Tarrant County DA’s Office sought indictment of man who had been dead for a week
A Tarrant County Criminal District Attorney’s Office prosecutor recounted to a grand jury a summary of evidence in a child sexual assault case. After the presentation last week, the grand jurors voted to indict on seven counts.
At the time that the foreman signed the indictment, the defendant, Vernon Ramsey, had been dead for a week.
Six days before it sought the indictment, the district attorney’s office was told that Ramsey was dead, a source familiar with the matter said.
Ramsey, who was 51 years old, died on Dec. 2 in the custody of the Tarrant County Sheriff’s Office at the John Peter Smith Hospital emergency department, according to the Tarrant County Medical Examiner’s Office, which has not released his cause or manner of death.
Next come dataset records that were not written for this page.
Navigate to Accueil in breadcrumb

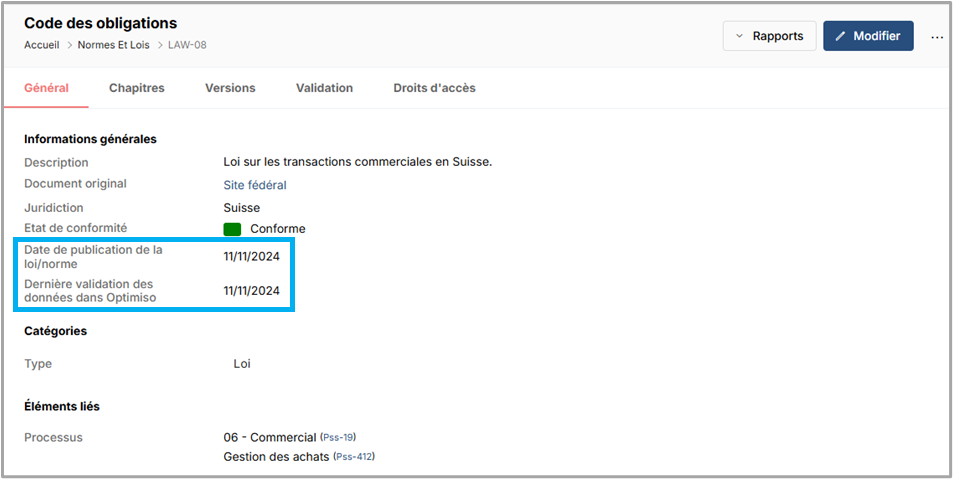[44, 45]
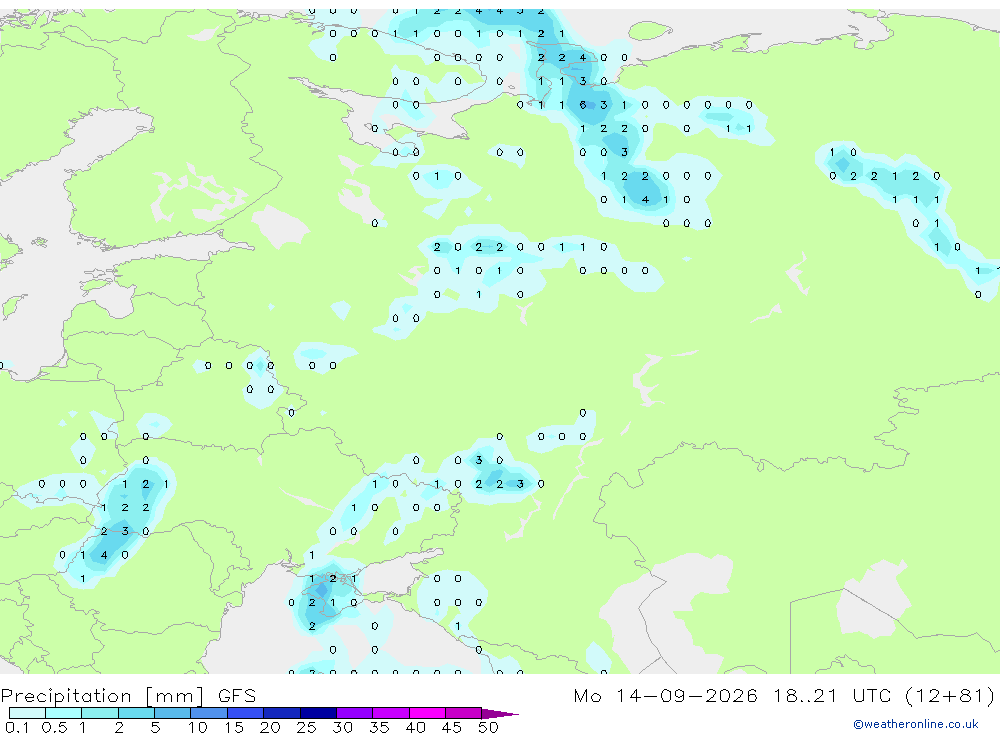Select the 5 to 10 mm legend swatch

point(172,713)
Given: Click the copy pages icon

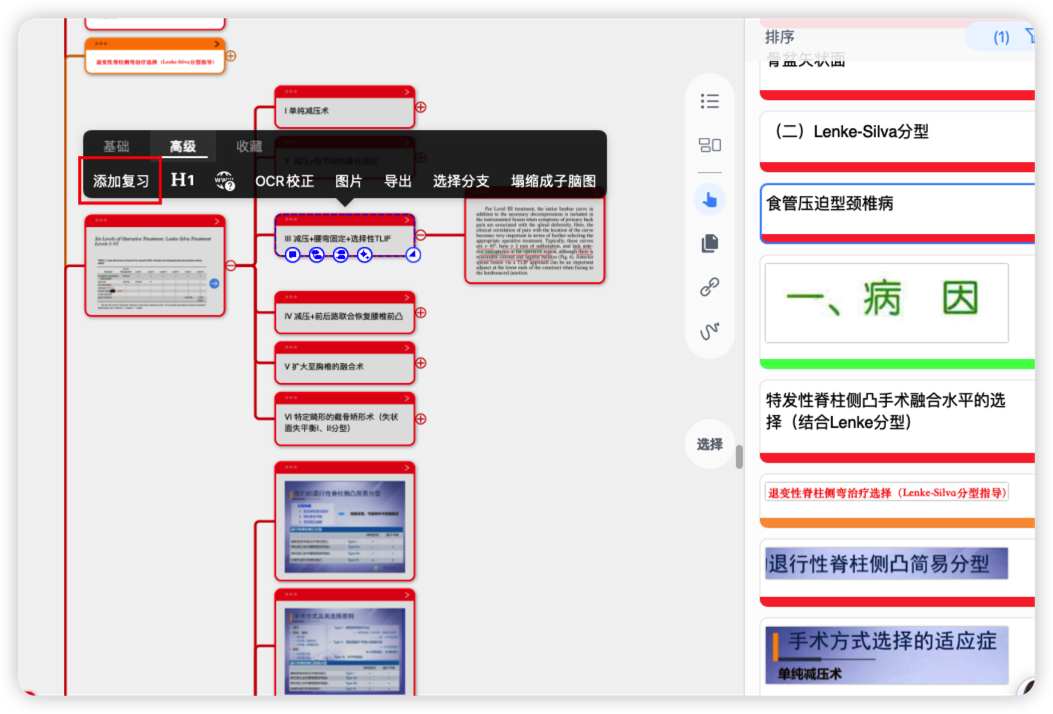Looking at the screenshot, I should (710, 243).
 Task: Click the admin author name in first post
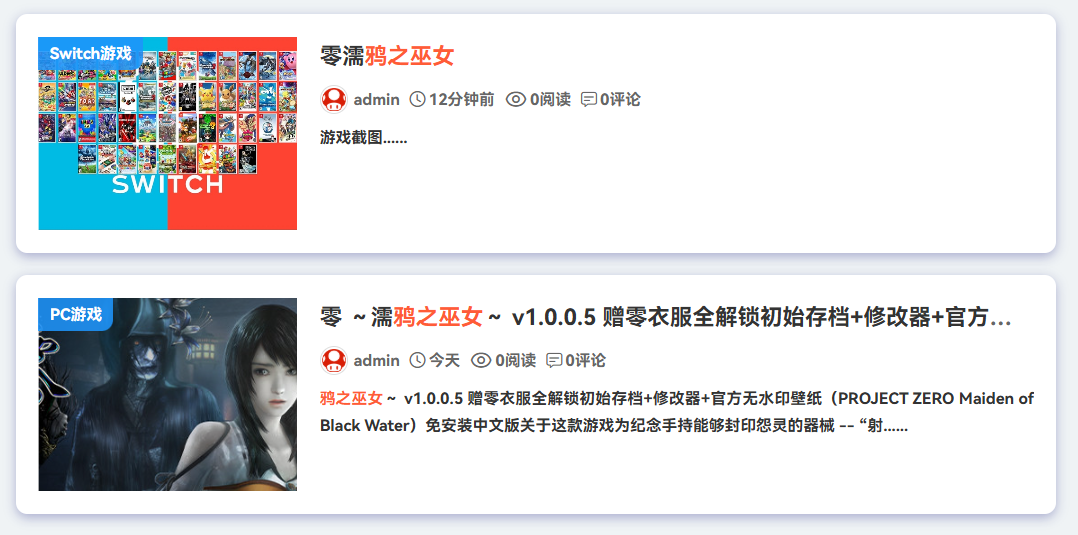[x=377, y=100]
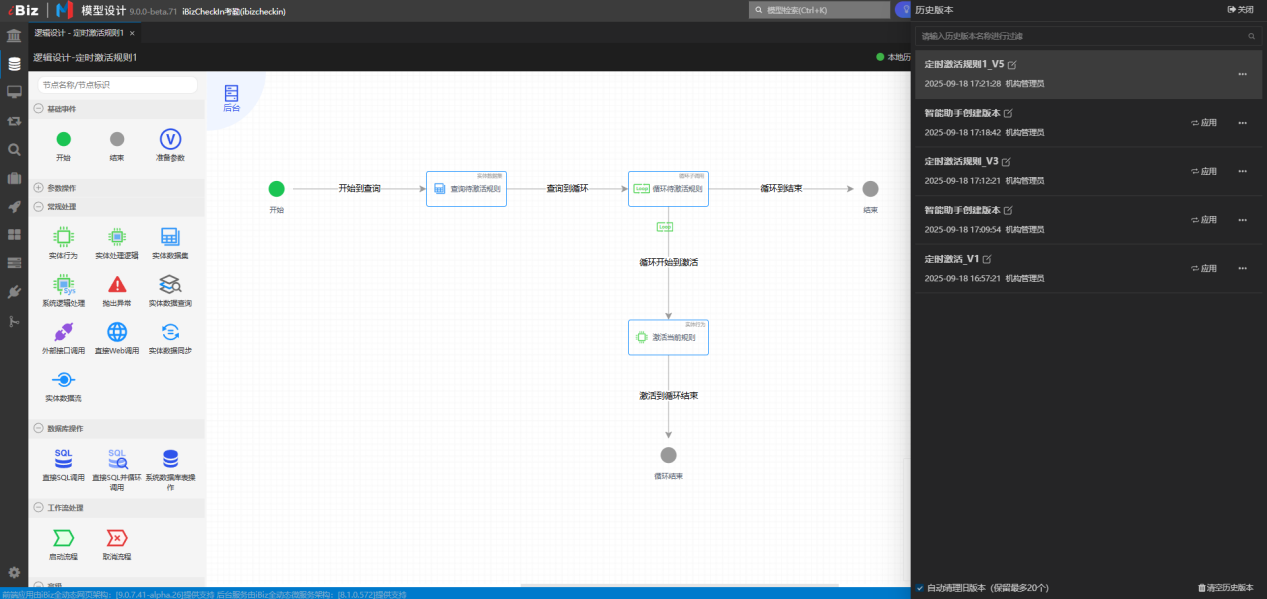Open the database icon in left sidebar
1267x599 pixels.
click(x=14, y=64)
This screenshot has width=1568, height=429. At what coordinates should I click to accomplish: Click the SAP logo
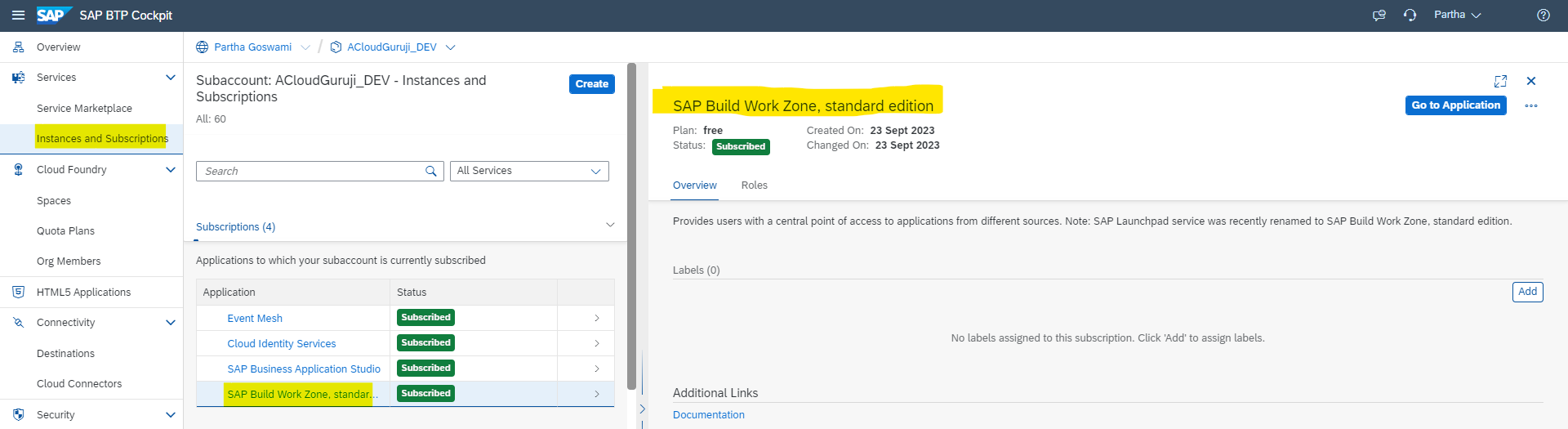[51, 16]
Assistant Criminal District Attorney Marina Thomas was among the recipients of a Dec. 3 email sent by the 372nd District Court coordinator that relayed that Ramsey was dead. Thomas made the Dec. 9 grand jury presentation.
Ramsey reported to jail staff that he was not feeling well, according to a sheriff’s office account that was distributed to the press before the medical examiner’s office released his name. Ramsey was examined by medical personnel in the Tarrant County Jail, and an ambulance was dispatched to drive him to JPS.
Ramsey became unresponsive once the ambulance arrived, according to the sheriff’s office. Ramsey was resuscitated, but later died while he being treated by hospital staff.
The Fort Worth Police Department arrested Ramsey on Sept. 10 on multiple sexual assault of a child offenses.
The top offense in the indictment was continuous sexual abuse of a child under the age of 14.
Kevin Rousseau, a criminal defense attorney who is not involved in the case and who has previously worked as an assistant district attorney in Tarrant County, suggested that the grand jury presentation after the defendant died was confounding.
“I can’t think of a legitimate reason to do that,” Rousseau said. “I’ve never heard of anything quite like this before.”
The district attorney’s office dismissed the indictment on Tuesday, Dec. 10, the day after it sought the charging instrument.
The district attorney’s office responded to a reporter’s inquiry on the case with a statement.
“Once it was determined that he was deceased, we dismissed the charges,” an office spokesperson wrote.
Tarrant County Commissioner Alisa Simmons said in a post on X that she plans to request a briefing from the district attorney’s office about what happened and she will add the issue to the agenda for the Commissioners Court’s first meeting in January.